Development of a RFID sensitive tag dedicated to the monitoring of the environmental corrosiveness for indoor applications
I. El Masri, B. Lescop, P. Talbot, G. Nguyen Vien, J. Becker, D., Thierry, St\'ephane Rioual

TL;DR
This paper presents an RFID-based sensor designed to monitor environmental corrosiveness indoors by detecting nanometer-scale metal thickness changes caused by pollutants, temperature, and humidity.
Contribution
It introduces a novel RFID sensor that couples a commercial antenna with a copper layer to detect very small metal thickness variations due to corrosion.
Findings
Sensor detects nanometer-scale thickness changes
Experimental validation in climatic chamber confirms sensitivity
Electromagnetic simulations support experimental results
Abstract
The environmental corrosiveness is governed for indoor applications by the presence of gaseous pollutants in air and levels of temperature and relative humidity.
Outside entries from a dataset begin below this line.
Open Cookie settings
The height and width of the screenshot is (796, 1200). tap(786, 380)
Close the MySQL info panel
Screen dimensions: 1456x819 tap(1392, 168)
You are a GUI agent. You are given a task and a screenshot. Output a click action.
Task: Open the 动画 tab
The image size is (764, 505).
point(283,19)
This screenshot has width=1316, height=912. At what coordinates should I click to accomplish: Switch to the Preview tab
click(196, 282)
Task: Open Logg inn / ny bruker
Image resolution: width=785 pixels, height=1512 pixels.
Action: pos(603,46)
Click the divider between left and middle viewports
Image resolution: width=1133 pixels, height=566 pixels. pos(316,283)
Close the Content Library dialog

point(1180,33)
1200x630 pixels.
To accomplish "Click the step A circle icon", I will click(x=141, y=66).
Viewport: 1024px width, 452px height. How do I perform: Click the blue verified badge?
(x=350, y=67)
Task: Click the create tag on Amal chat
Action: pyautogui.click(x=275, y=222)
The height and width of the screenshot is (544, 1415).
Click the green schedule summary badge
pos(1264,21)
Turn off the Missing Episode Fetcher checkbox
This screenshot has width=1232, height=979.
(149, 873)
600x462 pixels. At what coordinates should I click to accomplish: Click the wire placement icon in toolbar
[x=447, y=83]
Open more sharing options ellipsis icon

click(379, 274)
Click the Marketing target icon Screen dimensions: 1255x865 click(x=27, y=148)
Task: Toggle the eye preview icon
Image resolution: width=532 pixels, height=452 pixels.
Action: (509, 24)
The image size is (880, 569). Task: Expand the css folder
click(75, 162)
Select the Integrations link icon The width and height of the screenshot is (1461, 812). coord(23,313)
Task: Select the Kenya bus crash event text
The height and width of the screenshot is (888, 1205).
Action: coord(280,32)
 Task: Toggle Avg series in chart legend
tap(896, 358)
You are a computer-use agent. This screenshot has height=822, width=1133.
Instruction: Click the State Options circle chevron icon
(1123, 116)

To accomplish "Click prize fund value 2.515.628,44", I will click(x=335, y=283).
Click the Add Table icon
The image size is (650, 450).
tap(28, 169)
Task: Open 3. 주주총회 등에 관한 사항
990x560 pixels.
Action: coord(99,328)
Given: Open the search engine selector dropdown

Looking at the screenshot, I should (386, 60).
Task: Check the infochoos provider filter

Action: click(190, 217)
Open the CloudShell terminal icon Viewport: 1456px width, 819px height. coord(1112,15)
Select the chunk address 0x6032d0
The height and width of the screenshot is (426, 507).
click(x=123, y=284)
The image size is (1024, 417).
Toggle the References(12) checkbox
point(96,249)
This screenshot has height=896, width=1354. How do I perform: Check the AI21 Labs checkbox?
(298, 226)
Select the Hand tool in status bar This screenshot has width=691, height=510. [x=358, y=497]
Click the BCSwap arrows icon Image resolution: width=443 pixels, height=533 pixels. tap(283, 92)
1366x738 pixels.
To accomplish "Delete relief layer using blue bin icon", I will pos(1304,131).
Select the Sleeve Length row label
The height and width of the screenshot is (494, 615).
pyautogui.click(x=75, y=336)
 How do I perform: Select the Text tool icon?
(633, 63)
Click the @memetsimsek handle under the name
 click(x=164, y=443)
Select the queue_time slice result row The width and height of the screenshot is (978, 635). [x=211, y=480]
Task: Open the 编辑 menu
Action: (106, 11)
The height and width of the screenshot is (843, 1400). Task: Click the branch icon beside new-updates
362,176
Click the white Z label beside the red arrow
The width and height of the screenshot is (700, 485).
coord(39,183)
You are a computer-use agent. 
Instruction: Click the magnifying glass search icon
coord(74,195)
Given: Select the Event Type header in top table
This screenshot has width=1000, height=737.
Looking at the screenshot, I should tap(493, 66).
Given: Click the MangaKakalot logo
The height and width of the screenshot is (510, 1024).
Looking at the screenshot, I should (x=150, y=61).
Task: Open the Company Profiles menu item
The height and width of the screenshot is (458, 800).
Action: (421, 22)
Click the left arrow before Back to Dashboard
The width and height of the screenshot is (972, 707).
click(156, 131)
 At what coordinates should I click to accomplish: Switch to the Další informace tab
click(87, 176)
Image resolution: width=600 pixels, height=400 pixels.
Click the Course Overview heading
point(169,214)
Its determination is a challenging task and requires the monitoring of thickness reduction of selected metals in the range of few tens of nanometers. The present work aims at developing an UHF RFID sensor dedicated to such measurements. The sensor is based on the coupling between the antenna of a commercial RFID tag and a thin layer of copper exposed to the environment. The ability of the proposed sensor to be sensitive to a variation of the metal thickness in the range of tens of nanometers is demonstrated experimentally through exposure tests in a climatic chamber. The results are supported by electromagnetic simulations performed in the case of a coupling between a dipolar antenna and a thin metallic layer.